I know I know, article after article has come out about the chances of a black woman finding a black man but does a black woman have to chase a black man in order to get one? I don't think so. I was recently told by a male friend that there is so much out here that a woman has to "go hard" for a man she really wants.
His definition of "go hard" meant doing any and everything in the bedroom to make him happy, cook, and basically sweat him for time and attention. This is all before he even becomes her man. This is during the casual dating phase. You have to be kidding me? If this is what Eb has to do to get a man than she shall be single forever. Or maybe I will finally just give up on the brothas and find me a "something new."
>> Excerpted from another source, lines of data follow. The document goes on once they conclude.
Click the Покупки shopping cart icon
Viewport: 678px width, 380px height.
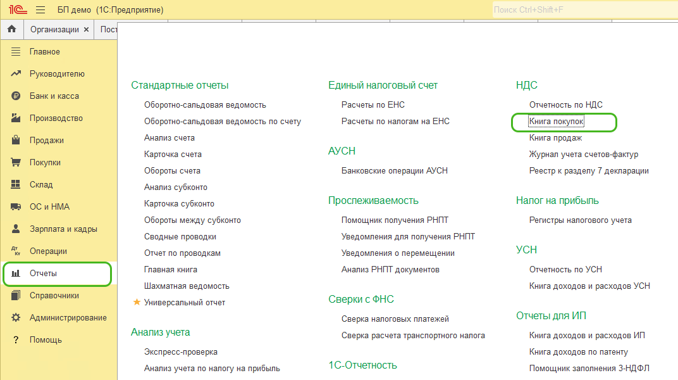tap(16, 163)
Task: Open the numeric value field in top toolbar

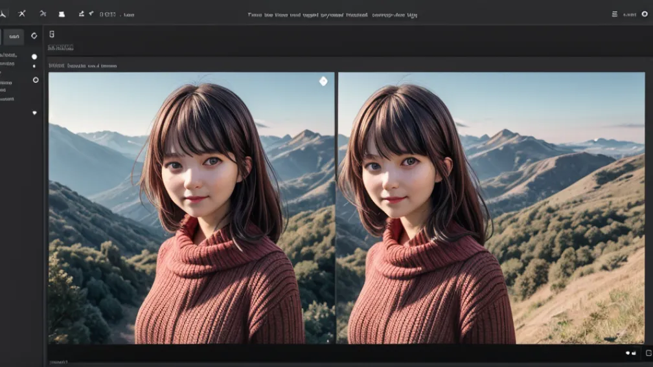Action: (107, 14)
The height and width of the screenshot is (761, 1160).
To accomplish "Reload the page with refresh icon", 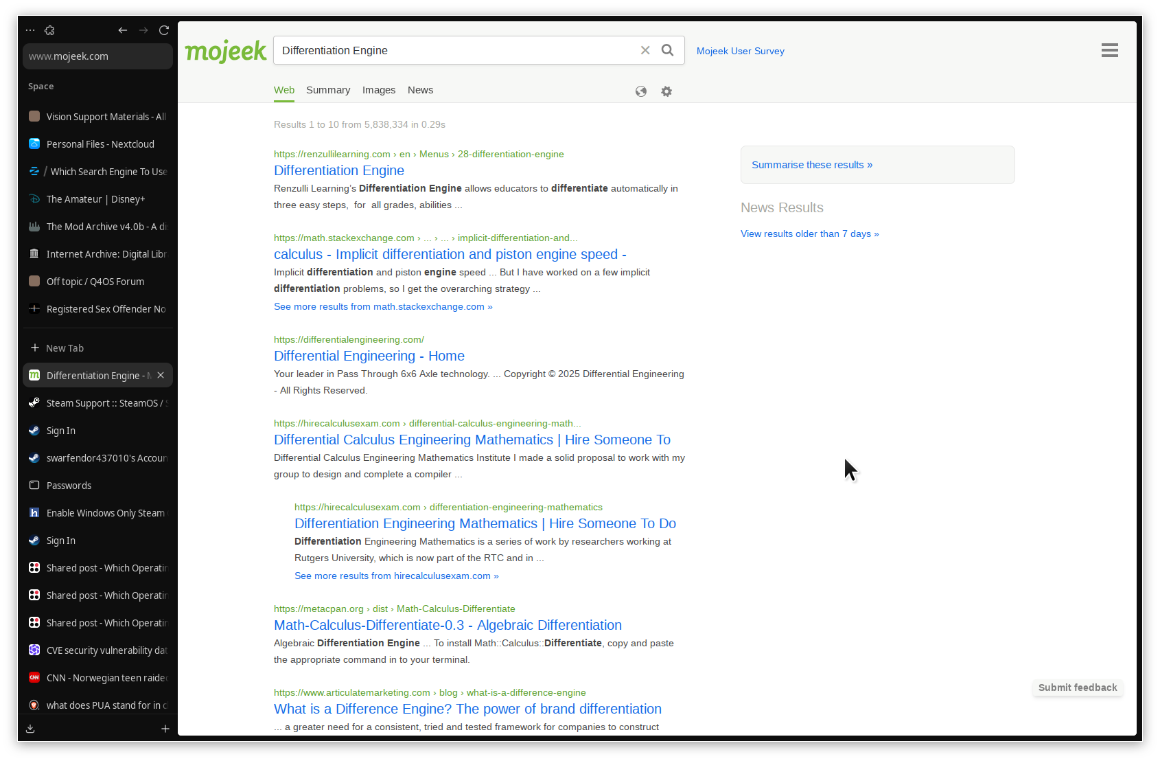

Side-bar- I had the craziest dream last night. I was in a room all alone and someone kept letting in the biggest, craziest, meanest rottweiler in the room. All the walls were white but I can't remember what I had on. All I remember is that every time the dog charged the room he went for my feet, and only the bottoms of my feet. He just kept biting them over and over and over again as I lie on the ground. I had this dream about 4 times back to back before I woke up at 5am squirming and with tears in my eyes. Feet sore as if it had really happened.
I don't know what it meant but I translated it as someone coming in my life to hurt me in a way that keeps me from moving. From the dream repeating itself to me that meant the person leaves for brief periods of time and then comes right back to gnaw at my feet again right when they are about to heal. I'm hoping that's the correct message I was suppose to get from it. Either way it made some things in my personal life so clear. When I wake up in tears I have to pray and go to scripture so I apologize to anyone who isn't spiritual reading this post but the following came in my head and realizing this was the only thing that got me back to sleep this morning.
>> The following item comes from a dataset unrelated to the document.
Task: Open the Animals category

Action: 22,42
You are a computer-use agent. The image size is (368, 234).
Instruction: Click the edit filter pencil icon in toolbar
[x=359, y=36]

Matthew 7:6 - "Do not give dogs what is sacred; do not throw your pearls to pigs. If you do, they may trample them under their feet, and then turn and tear you to pieces.
5am, tears in my eyes... guess what I immediately thought of... this live version of Kanye West performing "Bring Me Down"
And I felt so much better about the situation that I'll touch on again at the end of this post, but let's get back to the story at hand. It isn't in my blood to sweat anyone. I feel like men nowadays want puppets. Actually I take that back, boys want puppets so someone please point me in the direction of some men. Boys want women that only talk about things that won't make them upset, and never about the real issues, women that adore them. Now I don't think there is anything wrong with adoring your man as long as he's not placed on a pedestal as a trophy and tries to make you feel like you ain't ish without him. You should put no man before God. Adoration is nothing without support anyway. Fans adore, your woman supports and makes you better. She is your equal, not your maid or your sex slave. If you work on her heart and not trying to control her all of that stuff will come anyway because a woman will do anything for a man she truly loves.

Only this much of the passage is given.